▶ **EXERCISE OBJECTIVE**: The expected answer is the complete listing, reproduced character for character.

*** Begin section ***

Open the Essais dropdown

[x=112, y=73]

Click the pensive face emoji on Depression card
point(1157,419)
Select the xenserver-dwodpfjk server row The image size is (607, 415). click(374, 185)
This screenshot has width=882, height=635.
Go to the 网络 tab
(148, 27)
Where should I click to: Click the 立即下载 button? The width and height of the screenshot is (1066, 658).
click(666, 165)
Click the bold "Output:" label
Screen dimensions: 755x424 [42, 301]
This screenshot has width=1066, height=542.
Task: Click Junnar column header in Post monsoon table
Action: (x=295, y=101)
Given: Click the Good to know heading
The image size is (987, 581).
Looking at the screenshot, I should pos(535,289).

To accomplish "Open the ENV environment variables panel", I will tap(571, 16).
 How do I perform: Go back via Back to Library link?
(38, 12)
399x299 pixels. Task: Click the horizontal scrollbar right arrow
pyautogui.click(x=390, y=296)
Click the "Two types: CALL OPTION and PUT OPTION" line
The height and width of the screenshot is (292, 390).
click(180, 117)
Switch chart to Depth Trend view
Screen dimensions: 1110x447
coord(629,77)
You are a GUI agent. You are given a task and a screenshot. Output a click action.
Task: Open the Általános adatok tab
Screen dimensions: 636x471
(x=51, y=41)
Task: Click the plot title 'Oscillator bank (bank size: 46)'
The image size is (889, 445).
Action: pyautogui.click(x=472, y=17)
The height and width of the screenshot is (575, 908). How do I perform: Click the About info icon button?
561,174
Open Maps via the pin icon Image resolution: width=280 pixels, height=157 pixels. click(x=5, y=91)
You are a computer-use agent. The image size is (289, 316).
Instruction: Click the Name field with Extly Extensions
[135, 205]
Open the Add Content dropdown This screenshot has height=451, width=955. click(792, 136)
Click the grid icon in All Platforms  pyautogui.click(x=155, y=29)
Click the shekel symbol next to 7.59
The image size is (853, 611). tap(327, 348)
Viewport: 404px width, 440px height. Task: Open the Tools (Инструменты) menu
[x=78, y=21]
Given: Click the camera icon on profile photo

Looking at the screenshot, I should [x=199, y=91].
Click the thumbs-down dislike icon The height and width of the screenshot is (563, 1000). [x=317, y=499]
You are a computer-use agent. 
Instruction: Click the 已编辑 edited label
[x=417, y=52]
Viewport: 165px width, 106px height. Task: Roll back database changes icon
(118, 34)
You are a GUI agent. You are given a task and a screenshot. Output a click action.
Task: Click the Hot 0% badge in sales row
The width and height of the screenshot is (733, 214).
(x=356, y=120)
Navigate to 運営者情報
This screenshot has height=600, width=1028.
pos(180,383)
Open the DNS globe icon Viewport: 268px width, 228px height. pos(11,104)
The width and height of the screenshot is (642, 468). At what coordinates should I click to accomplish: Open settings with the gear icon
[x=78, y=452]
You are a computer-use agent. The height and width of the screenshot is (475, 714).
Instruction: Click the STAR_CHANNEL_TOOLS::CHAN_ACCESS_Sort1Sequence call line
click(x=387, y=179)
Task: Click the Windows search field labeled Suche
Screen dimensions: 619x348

*** End section ***

▶ **TASK SOLUTION**:
Open the Essais dropdown

[x=112, y=73]

Click the pensive face emoji on Depression card
point(1157,419)
Select the xenserver-dwodpfjk server row The image size is (607, 415). click(374, 185)
This screenshot has width=882, height=635.
Go to the 网络 tab
(148, 27)
Where should I click to: Click the 立即下载 button? The width and height of the screenshot is (1066, 658).
click(666, 165)
Click the bold "Output:" label
Screen dimensions: 755x424 [42, 301]
This screenshot has width=1066, height=542.
Task: Click Junnar column header in Post monsoon table
Action: (x=295, y=101)
Given: Click the Good to know heading
The image size is (987, 581).
Looking at the screenshot, I should pos(535,289).

To accomplish "Open the ENV environment variables panel", I will tap(571, 16).
 How do I perform: Go back via Back to Library link?
(38, 12)
399x299 pixels. Task: Click the horizontal scrollbar right arrow
pyautogui.click(x=390, y=296)
Click the "Two types: CALL OPTION and PUT OPTION" line
The height and width of the screenshot is (292, 390).
click(180, 117)
Switch chart to Depth Trend view
Screen dimensions: 1110x447
coord(629,77)
You are a GUI agent. You are given a task and a screenshot. Output a click action.
Task: Open the Általános adatok tab
Screen dimensions: 636x471
(x=51, y=41)
Task: Click the plot title 'Oscillator bank (bank size: 46)'
The image size is (889, 445).
Action: pyautogui.click(x=472, y=17)
The height and width of the screenshot is (575, 908). How do I perform: Click the About info icon button?
561,174
Open Maps via the pin icon Image resolution: width=280 pixels, height=157 pixels. click(x=5, y=91)
You are a computer-use agent. The image size is (289, 316).
Instruction: Click the Name field with Extly Extensions
[135, 205]
Open the Add Content dropdown This screenshot has height=451, width=955. click(792, 136)
Click the grid icon in All Platforms  pyautogui.click(x=155, y=29)
Click the shekel symbol next to 7.59
The image size is (853, 611). tap(327, 348)
Viewport: 404px width, 440px height. Task: Open the Tools (Инструменты) menu
[x=78, y=21]
Given: Click the camera icon on profile photo

Looking at the screenshot, I should [x=199, y=91].
Click the thumbs-down dislike icon The height and width of the screenshot is (563, 1000). [x=317, y=499]
You are a computer-use agent. 
Instruction: Click the 已编辑 edited label
[x=417, y=52]
Viewport: 165px width, 106px height. Task: Roll back database changes icon
(118, 34)
You are a GUI agent. You are given a task and a screenshot. Output a click action.
Task: Click the Hot 0% badge in sales row
The width and height of the screenshot is (733, 214).
(x=356, y=120)
Navigate to 運営者情報
This screenshot has height=600, width=1028.
pos(180,383)
Open the DNS globe icon Viewport: 268px width, 228px height. pos(11,104)
The width and height of the screenshot is (642, 468). At what coordinates should I click to accomplish: Open settings with the gear icon
[x=78, y=452]
You are a computer-use agent. The height and width of the screenshot is (475, 714).
Instruction: Click the STAR_CHANNEL_TOOLS::CHAN_ACCESS_Sort1Sequence call line
click(x=387, y=179)
Task: Click the Windows search field labeled Suche
Screen dimensions: 619x348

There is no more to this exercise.